The simple answer is that close isn't being called often enough. Here's an illustrative example of why:
Using an input file like:
<doc somestuff
another line
yet another line
<doc the second
still more data
<doc the third
<doc the fourth
<doc the fifth
I can make an executable awk file based on your script like:
#!/usr/bin/awk -f
BEGIN { system_(++j) }
/<doc/{x=++i}
{
if (i%5==0 ){ ++i; close_(j"/"x); system_(++j) }
else{ open_(j"/"x) }
}
function call_f(funcname, arg) { print funcname"("arg")" }
function system_(cnt) { call_f( "system", cnt ) }
function open_(f) { if( !(f in a) ) { call_f( "open", f ); a[f]++ } }
function close_(f) { call_f( "close", f ) }
which if I put into a file called awko
can be run like awko data
to produce the following:
system(1)
open(1/1)
open(1/2)
open(1/3)
open(1/4)
close(1/5)
system(2)
The script I made is just indicating how many times you're calling each function by shadowing a real function call with a local function with a trailing _
. Notice how many times open()
is printed compared to close()
for the same arguments. Also, I ended up renaming print >
to open_
just to illustrated that it's what's opening the files( once per file name ).

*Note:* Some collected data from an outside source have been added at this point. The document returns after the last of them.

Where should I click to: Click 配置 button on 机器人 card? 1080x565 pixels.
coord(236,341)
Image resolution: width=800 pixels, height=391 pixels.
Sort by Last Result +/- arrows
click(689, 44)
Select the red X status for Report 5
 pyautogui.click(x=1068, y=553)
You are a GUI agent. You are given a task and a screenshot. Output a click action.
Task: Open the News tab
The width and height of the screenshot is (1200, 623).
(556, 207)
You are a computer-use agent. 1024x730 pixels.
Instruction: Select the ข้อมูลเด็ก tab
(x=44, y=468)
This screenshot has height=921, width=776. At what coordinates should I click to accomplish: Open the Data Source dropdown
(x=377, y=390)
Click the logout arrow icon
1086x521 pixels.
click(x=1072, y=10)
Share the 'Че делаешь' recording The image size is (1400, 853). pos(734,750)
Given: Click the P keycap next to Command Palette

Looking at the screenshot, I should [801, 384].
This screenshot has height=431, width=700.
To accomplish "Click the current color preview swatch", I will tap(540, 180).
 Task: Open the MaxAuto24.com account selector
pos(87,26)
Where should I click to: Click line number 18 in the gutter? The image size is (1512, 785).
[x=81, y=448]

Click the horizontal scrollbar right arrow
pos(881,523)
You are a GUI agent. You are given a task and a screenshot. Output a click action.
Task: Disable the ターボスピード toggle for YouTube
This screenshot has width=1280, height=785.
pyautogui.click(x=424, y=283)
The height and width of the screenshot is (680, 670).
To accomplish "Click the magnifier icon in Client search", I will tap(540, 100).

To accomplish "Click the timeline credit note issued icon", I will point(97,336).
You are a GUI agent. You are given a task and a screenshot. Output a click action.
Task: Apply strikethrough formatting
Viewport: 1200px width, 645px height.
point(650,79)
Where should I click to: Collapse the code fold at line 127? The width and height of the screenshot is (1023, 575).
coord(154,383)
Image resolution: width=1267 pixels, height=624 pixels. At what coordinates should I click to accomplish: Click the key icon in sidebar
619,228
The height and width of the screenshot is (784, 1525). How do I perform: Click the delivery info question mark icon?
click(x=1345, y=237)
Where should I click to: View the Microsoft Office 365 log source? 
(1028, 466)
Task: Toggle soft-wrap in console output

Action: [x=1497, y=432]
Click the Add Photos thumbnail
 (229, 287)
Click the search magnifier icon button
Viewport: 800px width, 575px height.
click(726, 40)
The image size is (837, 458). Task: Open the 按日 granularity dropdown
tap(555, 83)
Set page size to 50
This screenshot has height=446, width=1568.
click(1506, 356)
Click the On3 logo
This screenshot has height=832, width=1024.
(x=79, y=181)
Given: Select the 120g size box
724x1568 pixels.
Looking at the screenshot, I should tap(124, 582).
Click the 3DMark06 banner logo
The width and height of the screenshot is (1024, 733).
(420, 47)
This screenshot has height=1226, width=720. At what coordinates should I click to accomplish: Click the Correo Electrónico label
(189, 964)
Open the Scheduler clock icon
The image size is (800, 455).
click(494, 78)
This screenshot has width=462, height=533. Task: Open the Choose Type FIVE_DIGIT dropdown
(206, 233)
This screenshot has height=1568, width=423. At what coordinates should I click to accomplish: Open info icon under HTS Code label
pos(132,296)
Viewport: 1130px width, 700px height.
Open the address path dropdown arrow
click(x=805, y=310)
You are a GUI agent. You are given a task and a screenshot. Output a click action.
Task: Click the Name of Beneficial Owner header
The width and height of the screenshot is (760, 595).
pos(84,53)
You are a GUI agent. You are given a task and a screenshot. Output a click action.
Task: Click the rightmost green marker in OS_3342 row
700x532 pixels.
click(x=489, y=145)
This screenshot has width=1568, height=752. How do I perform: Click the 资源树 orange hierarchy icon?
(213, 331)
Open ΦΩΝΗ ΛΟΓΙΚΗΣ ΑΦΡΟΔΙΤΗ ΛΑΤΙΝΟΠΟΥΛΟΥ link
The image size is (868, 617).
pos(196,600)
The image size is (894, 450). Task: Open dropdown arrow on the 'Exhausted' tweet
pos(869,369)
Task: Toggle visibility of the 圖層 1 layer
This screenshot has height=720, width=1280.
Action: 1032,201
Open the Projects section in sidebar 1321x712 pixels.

If I change the executable awk file to the following, you can see close being called enough:
#!/usr/bin/awk -f
BEGIN { system_(++j) }
/<doc/{ close_(j"/"x); x=++i } # close_() call is moved to here.
{
if (i%5==0 ){ ++i; system_(++j) }
else{ open_(j"/"x) }
}
function call_f(funcname, arg) { print funcname"("arg")" }
function system_(cnt) { call_f( "system", cnt ) }
function open_(f) { if( !(f in a) ) { call_f( "open", f ); a[f]++ } }
function close_(f) { call_f( "close", f ) }
which gives the following output:
system(1)
close(1/)
open(1/1)
close(1/1)
open(1/2)
close(1/2)
open(1/3)
close(1/3)
open(1/4)
close(1/4)
system(2)
where it should be clear that close()
is being called one more time than enough. The first time it's being called on a file that doesn't exist. With a true close()
call, the fact that such a file has never been printed should just be ignored and no actual close will be attempted. In each other case, the last open()
matches a close()
call.
Moving your close()
call in your script as in the second example script should fix your error.